我一直假定scipy.linalg.norm()和numpy.linalg.norm()是等效的(scipy版本以前不接受轴参数,但现在可以了).但是,以下简单示例会产生明显不同的性能:其背后的原因是什么?
In [1]: from scipy.linalg import norm as normsp
In [2]: from numpy.linalg import norm as normnp
In [3]: import numpy as np
In [4]: a = np.random.random(size=(1000, 2000))
In [5]: %timeit normsp(a)
The slowest run took 5.69 times longer than the fastest.
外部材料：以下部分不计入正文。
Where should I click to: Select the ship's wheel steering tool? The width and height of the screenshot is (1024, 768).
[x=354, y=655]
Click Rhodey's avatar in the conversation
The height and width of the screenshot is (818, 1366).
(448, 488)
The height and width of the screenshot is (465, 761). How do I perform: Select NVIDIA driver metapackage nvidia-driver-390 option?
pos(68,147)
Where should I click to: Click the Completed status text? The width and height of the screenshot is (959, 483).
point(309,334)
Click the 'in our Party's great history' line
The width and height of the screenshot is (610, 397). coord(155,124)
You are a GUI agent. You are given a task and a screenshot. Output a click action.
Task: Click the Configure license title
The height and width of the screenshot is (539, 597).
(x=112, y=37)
This could mean that an intermediate result is being cached.
100 loops, best of 3: 2.85 ms per loop
In [6]: %timeit normnp(a)
The slowest run took 6.39 times longer than the fastest. This could mean that an intermediate result is being cached.
1000 loops, best of 3: 558 µs per loop
scipy版本是0.18.1,numpy是1.11.1
解决方法:
查看source code可以发现scipy具有其自己的norm函数,该函数围绕numpy.linalg.norm或较慢但可更好地处理浮点溢出的BLAS函数(请参见此PR的讨论).
但是,在您给出的示例中,SciPy看起来不像是在使用BLAS函数,因此我认为这与您看到的时差无关.但是scipy会在调用numpy版本的norm之前进行其他检查.特别是,无限检查a = np.asarray_chkfinite(a)可能导致性能差异:
In [103]: %timeit normsp(a)
100 loops, best of 3: 5.1 ms per loop
In [104]: %timeit normnp(a)
1000 loops, best of 3: 744 µs per loop
In [105]: %timeit np.asarray_chkfinite(a)
100 loops, best of 3: 4.13 ms per loop
因此,看起来np.asarray_chkfinite大致考虑了评估规范所需的时间差异.